Foreword Reviews reviewer Cindy Wolfe Boynton thought the book has a "comforting" tone and provides extensive details. She liked how the author offers clear practical advice that makes the toughest moments feel achievable, like telling a doctor who has treated the patient for a while that the patient wants to seek a second opinion. According to Boynton, the book is split into "short, straightforward chapters". She liked how Ehrenclou interspersed "valuable" firsthand experiences accompanied by helpful tips from the patients and healthcare practitioners she spoke with. Citing the appendix, Boynton said that in keeping with the book's overall style, it is "written simply, making complex medical information easy to understand".

==Content==
The Take-Charge Patient advises healthcare recipients to act as patient advocates for themselves. Instead of being at the mercy of the medical system, they become "take-charge patients". The book addresses how patients can evaluate physicians to find the best fit for their needs as well as how to navigate the doctor–patient relationship and maximize the value of doctor's appointments. It explains how to distinguish among various procedures and healthcare professionals and gives advice about how to safeguard against medical errors. The book explains ways to organize medical records and obtain affordable or no-cost medical services and understanding patients' health insurance plans. It provides techniques for patients to study their affliction and identify potential diagnoses. It teaches patients about following preventive healthcare practices.
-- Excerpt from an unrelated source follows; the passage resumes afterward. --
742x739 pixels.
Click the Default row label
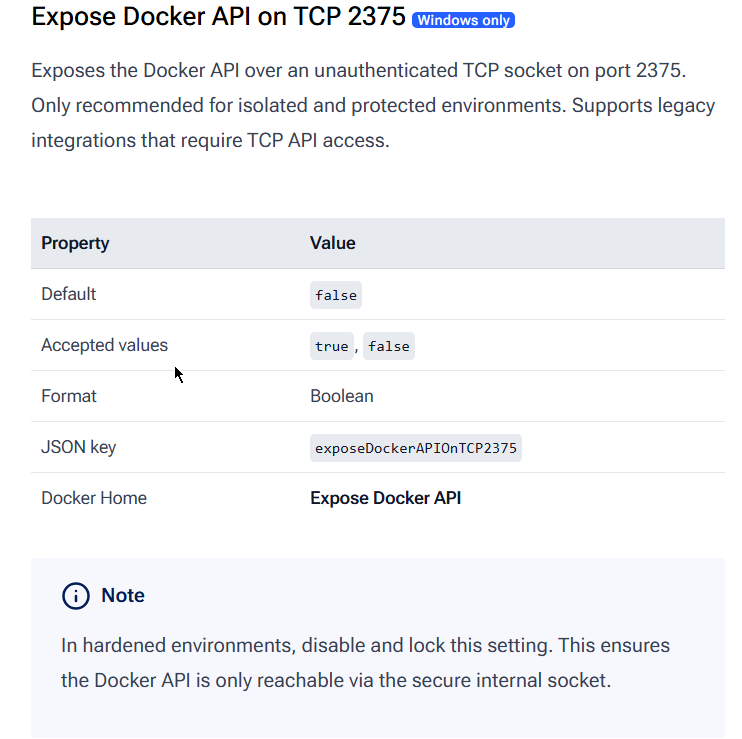tap(69, 294)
The book covers more granular topics like the optimal time to speak to a pharmacist. In its final chapter, it advises readers to fill out advance healthcare directives including a living will and a healthcare durable power of attorney. The documents allow patients to authorize someone to make health-choices for them if they become incapacitated and to specify the medical interventions to be done. The appendix defines health insurance jargon, healthcare workers, and medical tests. The book includes a "Patient Checklist" and itemized resources at the close of every chapter. Some chapters include additional questions to consider.

==Reception==
In a positive review, Publishers Weekly said that the book is "full of cogent information" and an "exhaustive guide" but is "best as reference material" for readers who have the time and ability to manage their medical care. Foreword Reviews named the book a 2012 Indies winner with a bronze award in the health category. The magazine's reviewer Cindy Wolfe Boynton said that The Take-Charge Patient, like Ehrenclou's debut book Critical Conditions: The Essential Hospital Guide to Get Your Loved One Out Alive, reflects the deep expertise and credibility the author has drawn from living through such medical struggles. She recommended the book to readers navigating a challenging medical condition amid the ever-more complex healthcare landscape, calling it "a valuable tool and guide with sound advice that won't soon be outdated".

CBS News thought that the book "empowers patients to become pro-active, assertive and well-informed". Midwest Book Review called the book "a must" for patients who want to derive the maximum benefit from their healthcare. Leroy Hommerding of Island Sand Paper said the subtitle, "how you can get the best medical care", was "an apt description" of the book and concluded "would that every person could read this".